Strong euro messing with ECB's loose money policy
By Jessica Mortimer and Ana Nicolaci da Costa
LONDON, Oct 1 (Reuters) - A year after the European Central Bank pledged to do all it could to save the euro, the currency's new-found strength is tangling with its efforts to keep euro zone monetary policy loose.
When ECB President Mario Draghi said last week the central bank stood ready to offer more long-term loans to banks to keep money-market rates from rising, some in the market saw it as a covert - and misguided - attempt to talk down the euro.
With the euro near a two-year high on a trade-weighted basis , traders expect more such talk, but not much impact on the currency. The euro remains supported by an improving economy, the ECB's 2012 promise to save it, and the U.S. Federal Reserve's decision last week to leave its monetary stimulus programme unchanged.
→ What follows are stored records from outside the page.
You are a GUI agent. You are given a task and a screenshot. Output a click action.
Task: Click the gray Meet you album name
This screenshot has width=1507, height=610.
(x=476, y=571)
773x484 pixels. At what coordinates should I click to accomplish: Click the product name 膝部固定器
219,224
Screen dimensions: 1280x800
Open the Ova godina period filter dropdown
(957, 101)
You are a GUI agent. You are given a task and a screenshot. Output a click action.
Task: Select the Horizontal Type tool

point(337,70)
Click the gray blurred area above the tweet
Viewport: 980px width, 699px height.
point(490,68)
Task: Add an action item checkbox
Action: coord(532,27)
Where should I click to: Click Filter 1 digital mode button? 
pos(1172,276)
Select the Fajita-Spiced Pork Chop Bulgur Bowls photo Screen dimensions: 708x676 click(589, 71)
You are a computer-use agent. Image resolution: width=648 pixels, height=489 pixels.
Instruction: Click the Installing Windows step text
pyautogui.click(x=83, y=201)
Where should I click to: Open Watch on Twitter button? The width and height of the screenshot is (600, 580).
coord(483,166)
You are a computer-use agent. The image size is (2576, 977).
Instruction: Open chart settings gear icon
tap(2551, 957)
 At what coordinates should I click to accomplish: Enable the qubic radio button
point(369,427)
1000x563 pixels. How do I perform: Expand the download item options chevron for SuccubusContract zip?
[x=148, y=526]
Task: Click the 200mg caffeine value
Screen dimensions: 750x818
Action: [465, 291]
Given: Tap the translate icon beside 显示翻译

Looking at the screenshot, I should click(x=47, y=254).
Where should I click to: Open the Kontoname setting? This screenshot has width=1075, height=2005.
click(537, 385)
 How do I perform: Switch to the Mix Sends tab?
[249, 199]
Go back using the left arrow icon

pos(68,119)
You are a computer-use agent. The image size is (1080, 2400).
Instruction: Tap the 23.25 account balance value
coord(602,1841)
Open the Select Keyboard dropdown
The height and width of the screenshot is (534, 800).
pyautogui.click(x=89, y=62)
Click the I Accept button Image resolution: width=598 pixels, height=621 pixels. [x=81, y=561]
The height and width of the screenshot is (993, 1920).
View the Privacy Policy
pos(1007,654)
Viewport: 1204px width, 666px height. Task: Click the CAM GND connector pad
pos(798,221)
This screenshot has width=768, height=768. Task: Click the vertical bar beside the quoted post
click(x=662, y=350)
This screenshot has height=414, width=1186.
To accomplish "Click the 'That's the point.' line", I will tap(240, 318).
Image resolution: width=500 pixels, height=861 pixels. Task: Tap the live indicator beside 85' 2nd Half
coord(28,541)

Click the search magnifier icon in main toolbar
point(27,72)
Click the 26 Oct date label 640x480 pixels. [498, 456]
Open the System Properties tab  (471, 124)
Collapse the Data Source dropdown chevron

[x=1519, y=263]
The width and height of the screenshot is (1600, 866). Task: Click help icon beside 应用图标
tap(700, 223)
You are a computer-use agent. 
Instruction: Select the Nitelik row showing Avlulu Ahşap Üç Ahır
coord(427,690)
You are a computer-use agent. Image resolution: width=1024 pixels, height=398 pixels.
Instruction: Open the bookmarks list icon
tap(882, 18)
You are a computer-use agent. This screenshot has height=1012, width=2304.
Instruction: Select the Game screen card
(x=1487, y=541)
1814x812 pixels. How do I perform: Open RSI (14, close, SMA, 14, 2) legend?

"The ECB won't welcome either the strength of the euro or the push higher in market rates. I think they will step up the rhetoric," said Rabobank senior currency strategist Jane Foley.
"This year is different to previous years. We can talk about real euro resilience."
The ECB issued unprecedented "forward guidance" to curb a rise in money market rates in July, saying interest rates would stay low for a prolonged period.
That policy was unveiled when the prospect of the Fed slowing the pace of its bond-buying stimulus was pushing money-market rates higher.
But paradoxically, Draghi's hint at the prospect of more cheap loans came days after the Fed's surprise decision drove euro zone money market rates to six-week lows.
That led some analysts to believe he may this time have had the euro's strength in mind, because the Fed decision pushed the euro to an eight-month high against the dollar.
"There is a lack of any direct reference by Draghi (to the euro) ... What you do get is indirect comments the market interprets as a very veiled, latent concern that the euro can get too high and too expensive," said Neil Jones, head of hedge fund FX sales at Mizuho.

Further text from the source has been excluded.